Promi Kids haben es oft nicht so leicht, wie es nach außen hin den Anschein hat. Sie werden auch gefordert und müssen Einschränkungen bei der Verfügbarkeit der Eltern hinnehmen.
Es gibt sicher viele Jugendliche, die begehrlich auf die Promi Kids schielen. Die bekommen alles geboten, was man sich nur wünschen kann. Dass damit auch einige Einschränkungen verbunden sind, das nehmen leider nur die wenigsten Neider wirklich wahr. Das zeigt das Beispiel der Familie Geiss, wo im TV gerade umfassende Einblicke in den Familienalltag gewährt werden. Wenn Papa Geiss mit Frau on tour ist, um seinen Aufgaben als Bau- und Immobilienunternehmer nachzugehen, müssen die Kids auf die Eltern verzichten und von Dritten betreut werden. Und so ein liebevoller Opa wie hier steht leider nicht überall zur Verfügung.
Selbst im Urlaub werden geschäftliche Termine dazwischen geschoben, zu denen die Kinder mitgenommen werden müssen. Und ob es für das Baby von bekannten Sängerinnen so gut ist, mal eben schnell zwischendurch in der Unruhe hinter der Bühne gestillt zu werden, das ist ebenfalls sehr fragwürdig. Klar haben die Kinder von Prominenten auch Vorteile, weil sie viel mit auf Reisen sind und fremde Kulturen schon von Klein auf kennen lernen können. Aber dürfen sie dabei auch wirklich Kinder sein, wenn sie sich den oft damit verbundenen Etikettezwängen unterwerfen müssen?

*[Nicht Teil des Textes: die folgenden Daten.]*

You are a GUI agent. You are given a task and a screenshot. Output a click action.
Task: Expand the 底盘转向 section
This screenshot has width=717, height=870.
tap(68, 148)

Und noch ein anderer Aspekt des Lebens als Kid eines VIPs sollte nicht unterschätzt werden. Sind Papa oder Mama erfolgreich, dann wird die Messlatte auch beim Nachwuchs hoch angelegt. Dadurch entsteht ein enormer Leistungsdruck, den viele Kinder und Jugendliche nicht verkraften. Oder sie werden von vornherein „auf royal“ getrimmt, wie das vor allem im englischen Königshaus zu beobachten ist. Und ob dieses Leben nun wirklich so erstrebenswert ist oder man als Jugendlicher lieber die Freiheiten eines Kindes von „Otto Normalverbraucher“ genießen möchte, dass muss jeder für sich selbst entscheiden.